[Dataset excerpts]
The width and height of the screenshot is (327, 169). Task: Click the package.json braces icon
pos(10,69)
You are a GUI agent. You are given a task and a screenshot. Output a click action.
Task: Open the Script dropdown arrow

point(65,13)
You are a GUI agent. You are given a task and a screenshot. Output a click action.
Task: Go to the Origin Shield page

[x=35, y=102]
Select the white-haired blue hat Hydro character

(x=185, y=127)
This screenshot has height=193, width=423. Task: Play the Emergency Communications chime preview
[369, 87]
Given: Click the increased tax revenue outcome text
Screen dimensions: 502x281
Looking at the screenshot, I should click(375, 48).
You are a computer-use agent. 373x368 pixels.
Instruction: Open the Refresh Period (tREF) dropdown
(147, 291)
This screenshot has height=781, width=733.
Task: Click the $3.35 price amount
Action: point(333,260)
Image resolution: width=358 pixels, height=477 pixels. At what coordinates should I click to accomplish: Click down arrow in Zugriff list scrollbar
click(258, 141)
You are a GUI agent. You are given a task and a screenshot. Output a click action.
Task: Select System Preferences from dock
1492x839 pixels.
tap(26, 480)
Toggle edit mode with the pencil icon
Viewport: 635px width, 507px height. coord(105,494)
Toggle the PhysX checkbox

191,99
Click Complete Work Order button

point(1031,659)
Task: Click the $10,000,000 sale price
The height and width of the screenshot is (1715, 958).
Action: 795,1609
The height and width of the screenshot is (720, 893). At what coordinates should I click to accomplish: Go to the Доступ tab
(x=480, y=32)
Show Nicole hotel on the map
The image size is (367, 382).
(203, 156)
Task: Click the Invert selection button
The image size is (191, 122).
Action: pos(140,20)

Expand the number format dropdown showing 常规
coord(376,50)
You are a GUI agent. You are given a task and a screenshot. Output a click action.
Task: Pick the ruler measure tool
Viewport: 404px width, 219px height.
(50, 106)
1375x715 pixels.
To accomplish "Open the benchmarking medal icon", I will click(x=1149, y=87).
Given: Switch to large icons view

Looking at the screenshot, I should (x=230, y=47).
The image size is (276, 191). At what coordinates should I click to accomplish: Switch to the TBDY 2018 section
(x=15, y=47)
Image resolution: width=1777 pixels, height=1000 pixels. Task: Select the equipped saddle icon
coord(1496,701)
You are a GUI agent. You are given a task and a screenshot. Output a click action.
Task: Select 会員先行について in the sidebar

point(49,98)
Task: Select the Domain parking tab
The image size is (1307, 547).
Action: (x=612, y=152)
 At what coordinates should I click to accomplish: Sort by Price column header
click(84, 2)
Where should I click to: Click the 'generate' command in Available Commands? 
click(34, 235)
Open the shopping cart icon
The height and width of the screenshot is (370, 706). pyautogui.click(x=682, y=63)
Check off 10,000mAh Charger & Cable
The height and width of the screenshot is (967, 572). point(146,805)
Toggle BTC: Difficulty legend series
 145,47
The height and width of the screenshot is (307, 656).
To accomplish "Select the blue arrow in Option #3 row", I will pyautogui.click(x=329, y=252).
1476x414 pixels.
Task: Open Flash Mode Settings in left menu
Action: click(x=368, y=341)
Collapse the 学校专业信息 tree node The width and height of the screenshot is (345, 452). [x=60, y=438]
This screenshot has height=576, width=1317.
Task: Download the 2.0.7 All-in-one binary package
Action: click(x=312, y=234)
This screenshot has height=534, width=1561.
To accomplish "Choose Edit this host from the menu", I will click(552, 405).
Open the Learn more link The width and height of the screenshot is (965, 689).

> _Work required_:
Note each line of the entries that has "from" in it, and copy those lines.

> _Exercise response_:
Task: Select System Preferences from dock
To accomplish "Choose Edit this host from the menu", I will click(552, 405).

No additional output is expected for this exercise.